Blair seeks to tie job search to British welfare benefits

Prime minister says move is needed to overcome `something for nothing'

February 11, 1999|By NEW YORK TIMES NEWS SERVICE

LONDON -- In a new effort to attack what he called the "something-for-nothing welfare state," Prime Minister Tony Blair introduced legislation yesterday that would require most of Britain's welfare recipients to attend regular interviews to discuss job opportunities or lose their benefits.

The plan is the latest in a series of measures that Blair's Labor government has taken in the past year and a half to reduce Britain's $157 billion-a-year social welfare bill and to encourage the country's welfare recipients to look for work.

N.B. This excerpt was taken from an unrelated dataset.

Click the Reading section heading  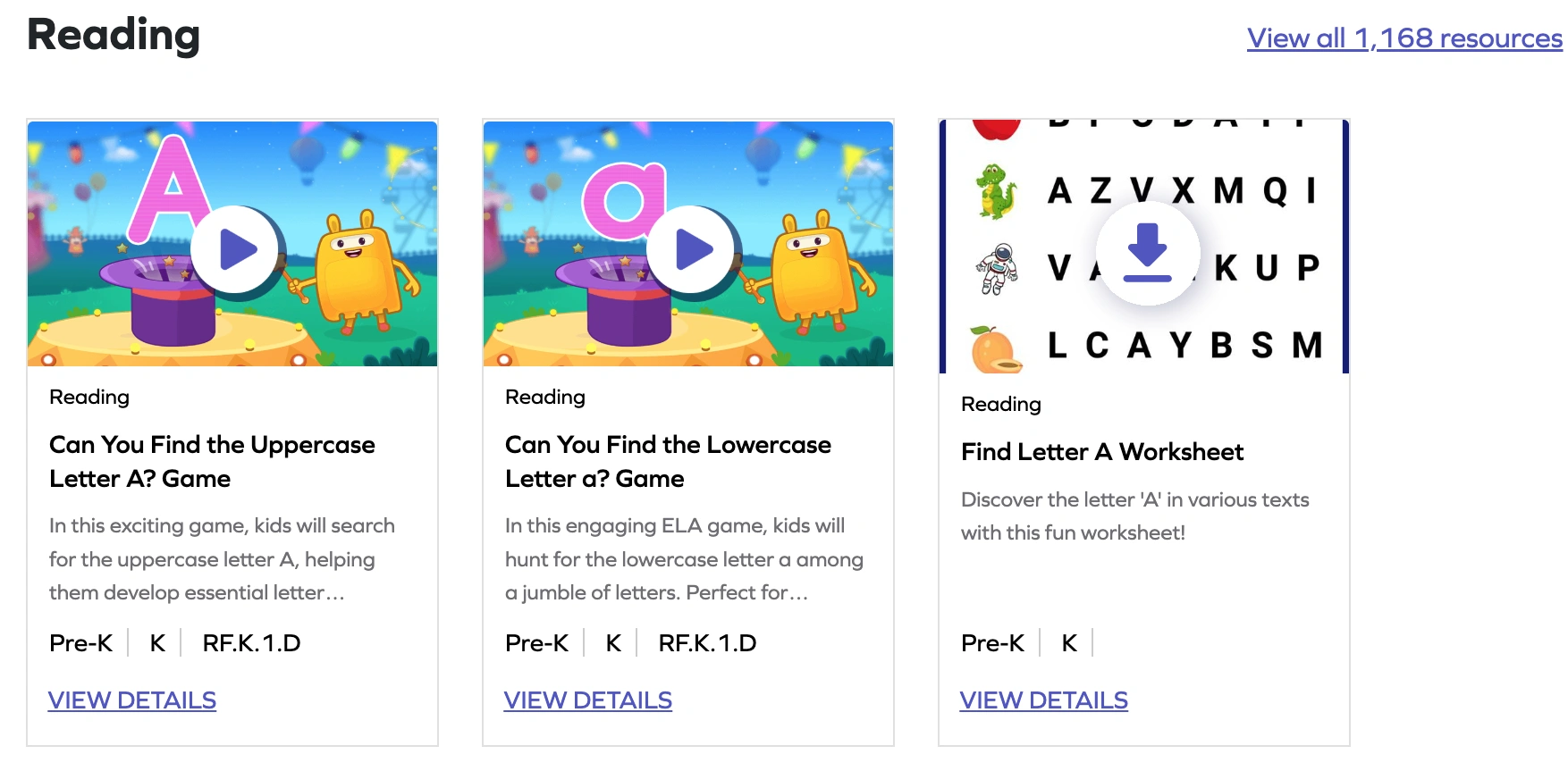(x=113, y=37)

While it does not threaten most people with the loss of benefits if they fail or refuse to find jobs, Blair said, it does require that they make a determined effort to enter the job market.

Some groups of recipients, including the terminally ill and people with severe mental handicaps, would be exempt.

The bill also attacks the country's program of providing so-called incapacity benefits to people with long-term illnesses, which Blair says has "drifted out of control" as more and more people use it as an excuse to take early retirement and never seek work again.

Tightening the requirements for the program and reducing payments to some recipients could result in about 170,000 people losing their benefits, for a saving of some $1.2 billion a year, according to advocates for welfare recipients.

Blair's previous welfare reform programs, known collectively as the New Deal, have been criticized for not going far enough toward ending the culture of dependency. The new proposals seemed intended to address some of that criticism.

"Individuals have a responsibility to accept work, train themselves for jobs, be flexible in the jobs they take and avoid dependency where they can," Blair said in an article in the Daily Mail yesterday.

His proposals join earlier efforts by the government to urge welfare recipients to find jobs. Under previous legislation, people who receive unemployment benefits are now required to accept reasonable offers of work or lose their benefits.

And under the New Deal, which gives employers incentives to hire the unemployed, more than 100,000 people ages 18 to 24 have found work, the government says.

But the new proposals were immediately attacked from both the left and the right.

The Conservative Party accused the government of "talking tough" but not "acting tough" and said the new plan would not work unless more jobs were created.

Members of Parliament on Labor's left wing said the government's plan of compulsory interviews would be particularly difficult for such vulnerable welfare recipients as the mentally ill or people seeking single-parent benefits for the first time.

And advocates for welfare recipients accused the government of using overheated language in order to pander to middle-income people who are not traditional Labor supporters but who voted for the Labor Party in the last general election.

"Tony Blair's statement that he wanted to end the `something-for-nothing' welfare state is offensive, because it implies that people get benefits as a matter of course," said Martin Barnes, the director of the Child Poverty Action Group, an advocacy group for low-income families.

"This is not true -- there are means tests, medical examinations, lots of forms to fill out -- and it reinforces negative stereotypes about the benefits system."